Взрыв в Леонтьевском переулке - страница 2

стр.

Шел девятый час вечера; заседание началось в шесть. Говорил кто-то из «и пр.». Слушали его плохо. «В зале стоял гул, как в пчельнике», — показывает Н. Сазонов. Один из прилежных участников заседания попросил даже председателя Мясникова «привести в порядок товарищей», что Мясников и сделал в довольно резкой форме.

В эту минуту произошло нечто весьма страшное. Боковое окно балкона (ближе к стене, противоположной президиуму) вдруг приотворилось, и раздался не то треск, не то удар{1}, — свидетельские показания расходятся. За окном было уже темно, едва ли можно было увидеть в окне чью-то руку, удар был не очень силен, — и тем не менее все остолбенели. Один из очевидцев рассказывает: «Я тут же взглянул по направлению большой двери, она была с железной решеткой, но рядом во втором окне от стены зияло отверстие приблизительно в 2 четверти (?); зал весь замер, вдруг кто-то крикнул: «бомба!», — другой: «бомбу бросили!..» И сразу мертвая тишина сменилась криками. До балконной двери было пять рядов стульев, сидели почти все женщины, очень мало мужчин, сразу товарищи бросились со стульев на пол, около бомбы получилось пустое место... Я смотрю налево, у меня перед глазами у рояля стоит, притаившись, тов. Кропотов и немножко правее тов. Сафонов. Вдруг бомба издала шипение. Я как фронтовик, зная по опыту, что надо делать, инстинктивно обернулся, куда спастись: спереди рояль, сзади груда человеческих тел и стульев, я сообразил: моментально согнулся и юркнул под рояль, но, дурак, не лег к стене или к двери лицом, а лег лицом в зал, и меня это погубило. Шипение продолжалось еще секунды три, и раздался адский взрыв. Я почувствовал, что оглох. Дышится трудно. Чувствую мертвую тишину, открыл глаза — мрак. Вдруг слышу справа ужасный стон: «Помогите!..». Слева: «Воздуху!..». Я ощупал руками пространство: рояль стоит на двух передних ножках...»

______________________________

ПИСЬМЕННОЕ ЗАДАНИЕ
Пожалуйста, перепишите из приведённого выше текста о взрыве в Леонтьевском переулке отрывок от «Взрыв в Леонтьевском» до «довольно резкой форме.», ничего не меняя.

СОХРАНЁННЫЕ СТРОКИ
______________________________

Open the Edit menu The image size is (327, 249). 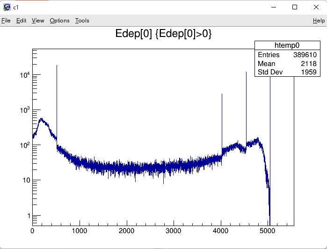click(x=22, y=21)
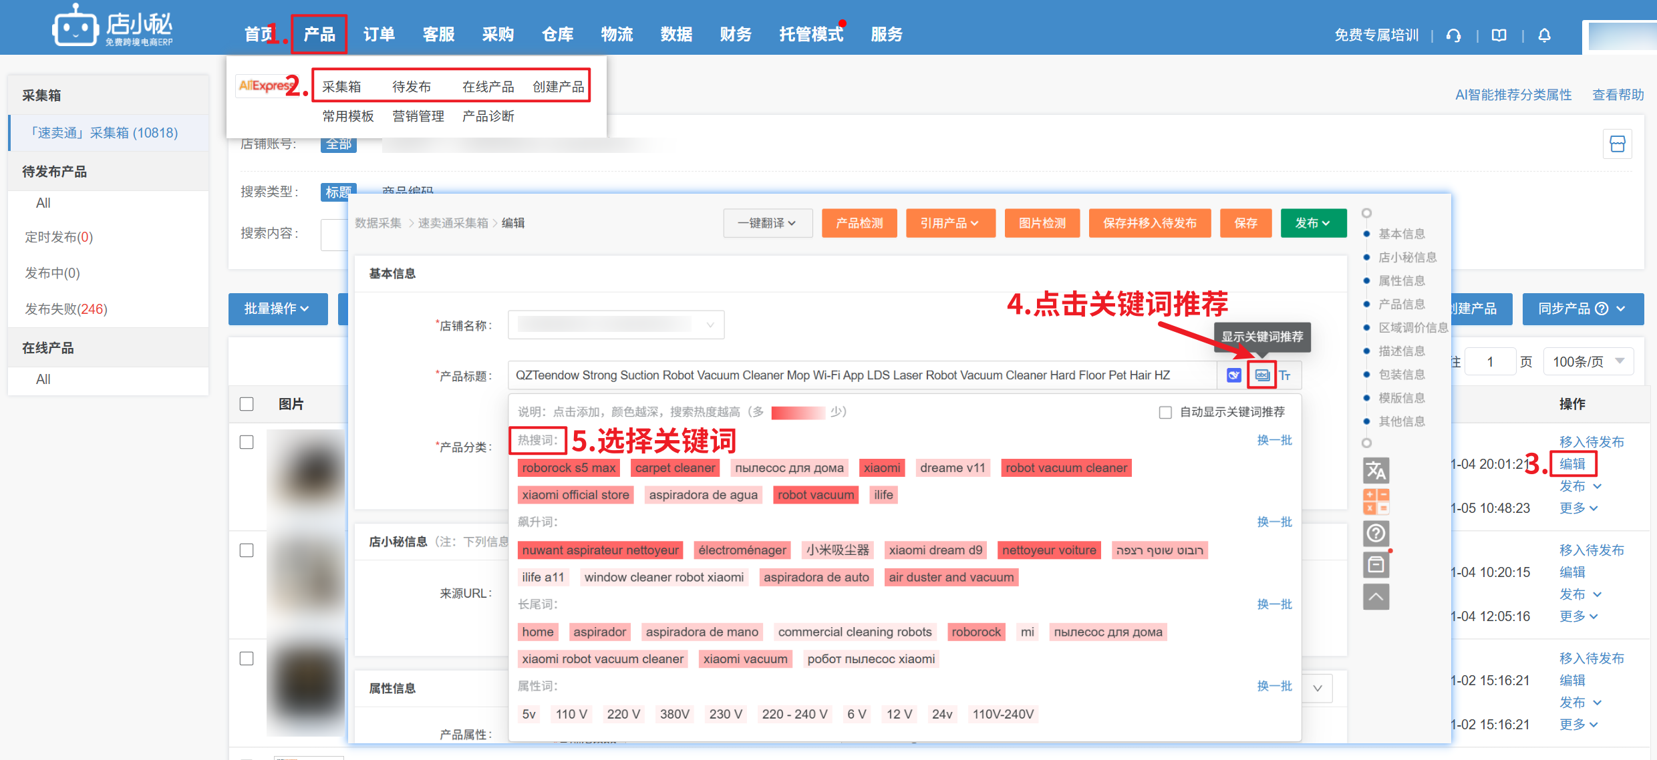
Task: Click the 保存并移入待发布 button
Action: [x=1149, y=223]

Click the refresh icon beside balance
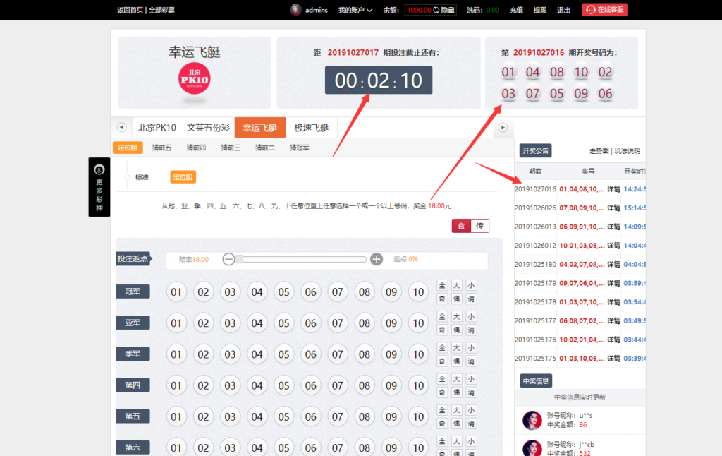pyautogui.click(x=436, y=11)
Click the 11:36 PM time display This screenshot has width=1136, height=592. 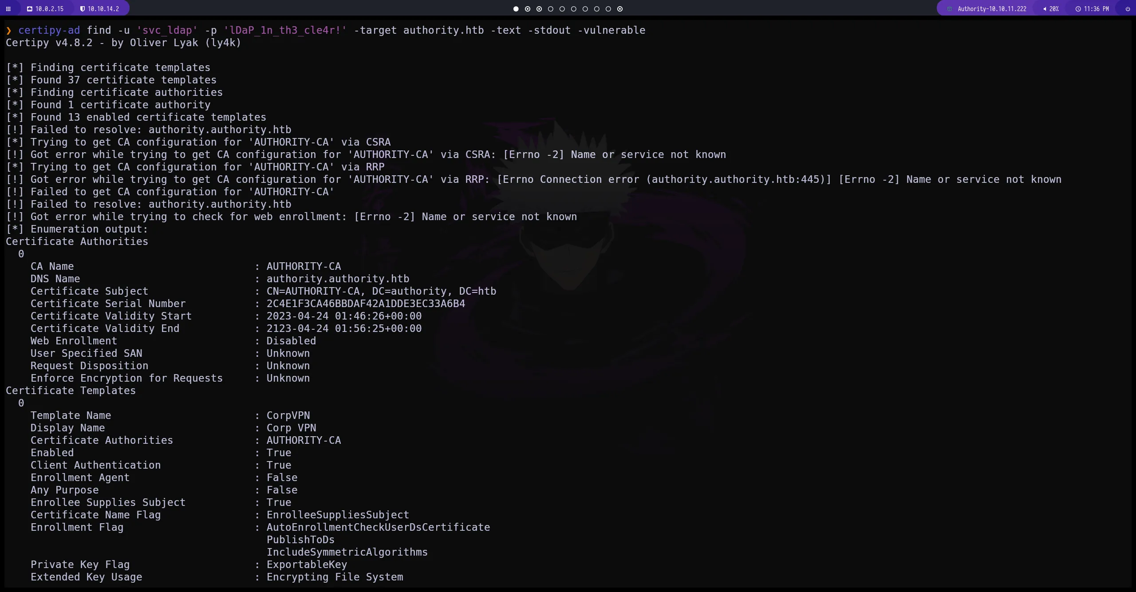tap(1096, 9)
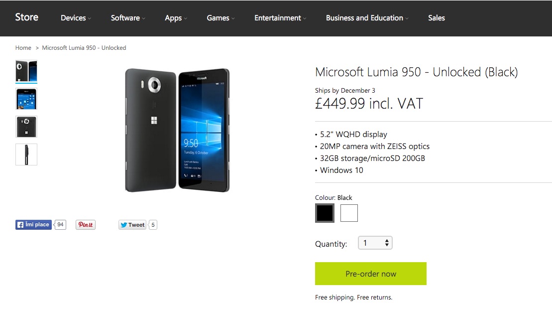Choose the White colour swatch
Screen dimensions: 552x311
(349, 213)
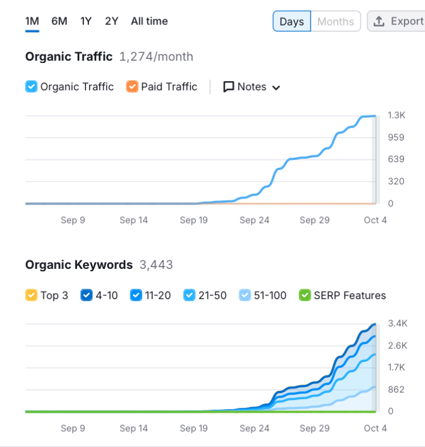Select the 2Y time range
The width and height of the screenshot is (425, 447).
point(112,22)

______________________________

РЕШЕНИЕ ЗАДАЧИ
Взрыв в Леонтьевском переулке - страница 2

стр.

Шел девятый час вечера; заседание началось в шесть. Говорил кто-то из «и пр.». Слушали его плохо. «В зале стоял гул, как в пчельнике», — показывает Н. Сазонов. Один из прилежных участников заседания попросил даже председателя Мясникова «привести в порядок товарищей», что Мясников и сделал в довольно резкой форме.